Gaiman também escreveria dois contos estrelados por Shadow: The Monarch of the Glen, ambientado dois anos após Deuses Americanos, publicado na coletânea Legends II: New Short Novels by the Masters of Modern Fantasy, lançada em 2003, e que também conta com contos de George R.R. Martin (de As Crônicas de Gelo e Fogo), Orson Scott Card (de O Jogo do Exterminador) e Terry Brooks (de Shannara), dentre outros; e Cão Negro, ambientado três anos após o livro, e publicado na coletânea de contos de Gaiman Alerta de Risco, lançada em 2015.

Em uma entrevista para a Mtv em 2011, Gaiman declarou ter interesse em escrever uma continuação direta para Deuses Americanos, e que pensou nisso inclusive enquanto estava escrevendo o livro; essa sequência, segundo ele, seria focada nos novos deuses.

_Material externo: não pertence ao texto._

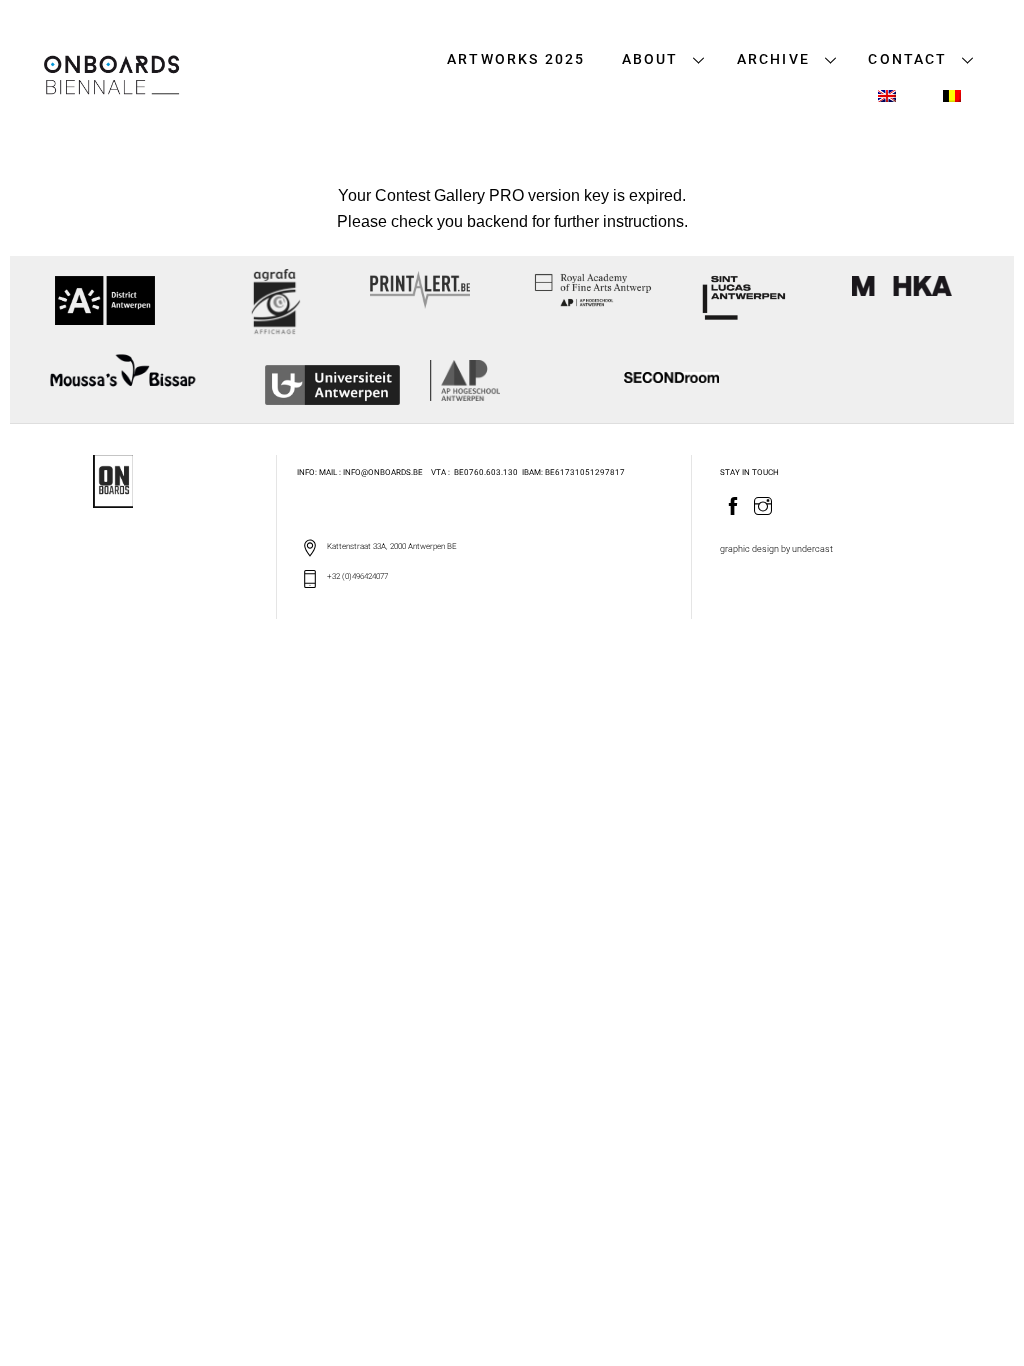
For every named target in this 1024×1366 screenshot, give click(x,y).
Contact (907, 59)
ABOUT (650, 59)
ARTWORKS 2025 (516, 59)
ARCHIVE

Até hoje, porém, não há notícias sobre se ele realmente a estaria escrevendo, ou mesmo se continua com essa ideia.

Um comentário:

  1. Na verdade o "deus da internet" é o Technical Boy, que inclui tudo o que há de tecnológico. Obviamente que a versão da série é muito mais focada na internet do que a versão do livro, até por conta das mudanças que ocorreram nos 16 anos entre as duas. Já a "deusa da televisão" é Mídia, e inclui todas as formas modernas de comunicação, das quais a televisão é a mais visível.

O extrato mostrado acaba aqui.